WESCAP Q4 2024 Quarterly Commentary: A Challenging Quarter for Investments Amid Rising Interest Rates
Portfolio results for the last quarter of 2024 were weak with most investment categories posting negative returns. A rise in long term U.S. interest rates had a detrimental effect on most fixed income and equity assets.

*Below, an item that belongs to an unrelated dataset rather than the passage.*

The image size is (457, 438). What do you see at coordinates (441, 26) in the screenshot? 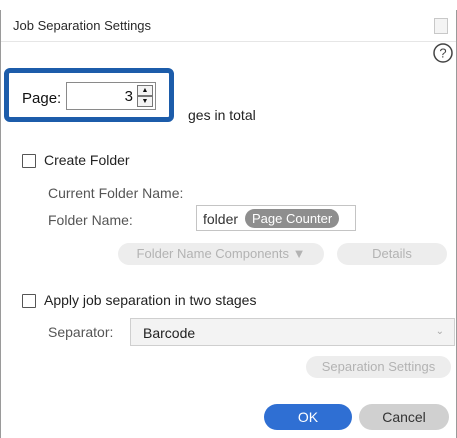
I see `close-icon` at bounding box center [441, 26].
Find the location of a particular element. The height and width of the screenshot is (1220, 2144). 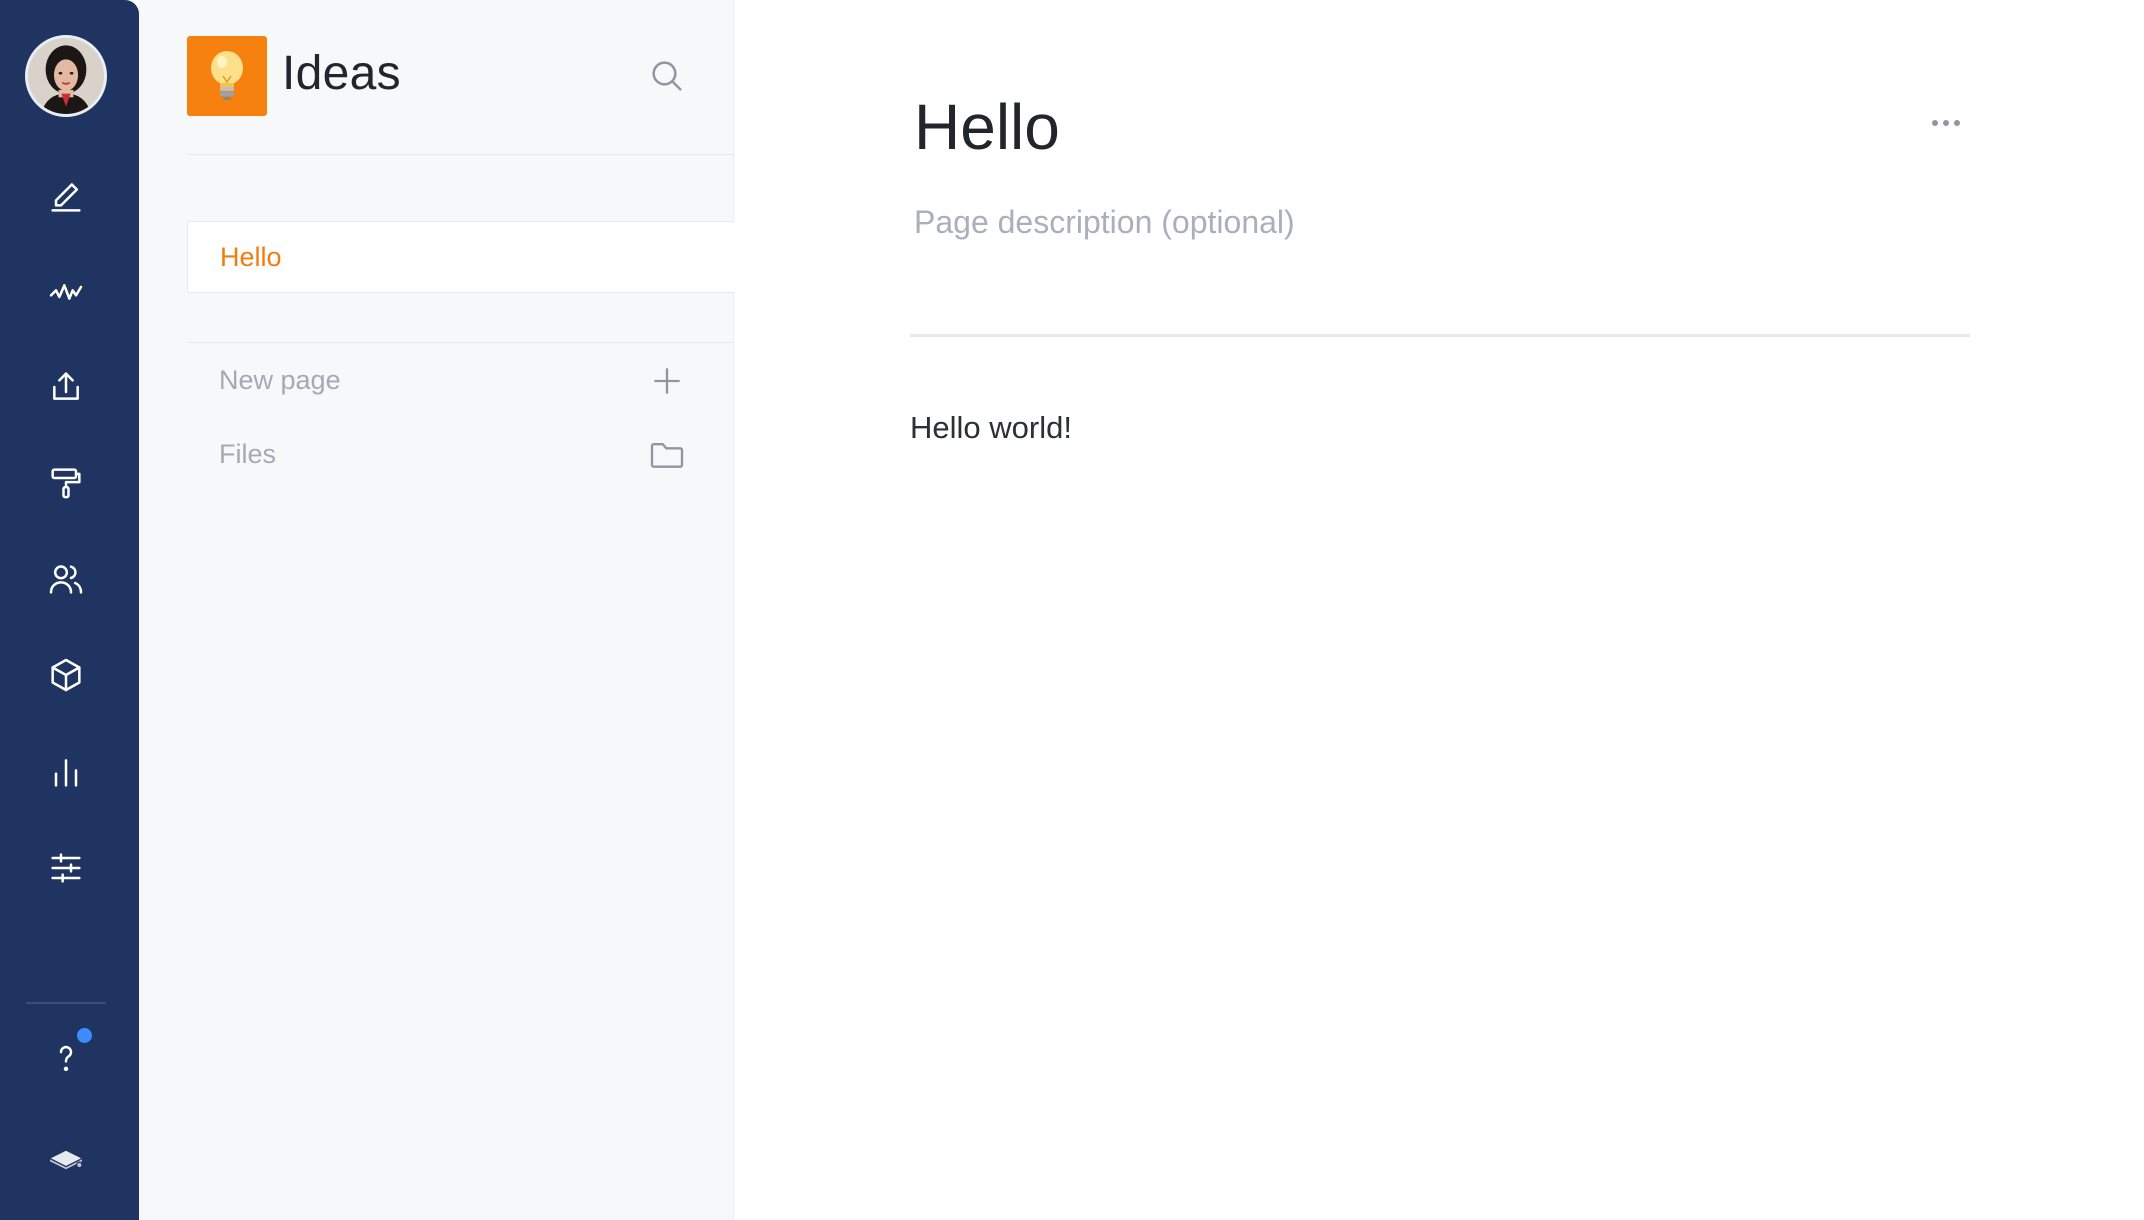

Inflation has moderated, but not at the pace expected a few months ago. The November election results boosted concerns about accelerating U.S. government budget deficits, possible new trade tariffs, and higher inflation. These factors contributed to a rise in longer term borrowing rates. The 10-year Treasury bond ended the year with a 4.58% yield, up 0.77% from the end of the third quarter 2024. This carried through to mortgage rates, car loan rates, and many business loans. These higher rates caused intermediate and long-term bond prices to fall. Real estate and real estate securities also fell and most stocks experienced declines as well. The Federal Reserve’s interest rate cut of 1% only partially alleviated the negative impact of higher long-term interest rates.
The Bloomberg US Treasury 20+ Year bond total return index declined 9.4% in the fourth quarter, which contributed to an 8.0% one-year decline. Real estate stocks (Nareit REIT index) dropped 8.2% over the fourth quarter. The “average” stock (S&P 500 equal-weighted index) declined 1.9% over the last quarter. Small cap U.S. stocks (Russell 2000) posted a positive 0.3% return over the quarter, mostly due to the very large post-election November gain, though they did lose 8.3% in December due to the issues mentioned earlier. The Morningstar Global Allocation category (U.S. and foreign stocks and bonds) lost 3.1% over the quarter, as non-dollar assets generally did worse due to weaker international growth prospects and weakening currencies.
The S&P 500 cap-weighted index posted a positive 2.4% for the quarter. The largest 10 companies have a stock value that is just under 40% of the entire group of 500 stocks in this index. These mega-cap companies (Apple, Nvidia, Meta, Google, Amazon, etc.) significantly out-performed the average stock and thus carried this index to a modest quarterly gain.
Despite a weak fourth quarter, 2024 overall delivered positive returns. Inflation trended down and corporate and household earnings showed enough strength to calm recession fears, allowing most assets to provide modestly positive 2024 returns.
We continue to prefer U.S. dollar assets, and favor short-term/adjustable rate fixed income over longer term bonds. However, the rise in longer term bond yields presents a few more opportunities to extend maturities and earn a higher interest rate.
Nevertheless, pending domestic policy uncertainty and continued geopolitical risk tend to suggest not becoming overly aggressive on the investment front in the near term.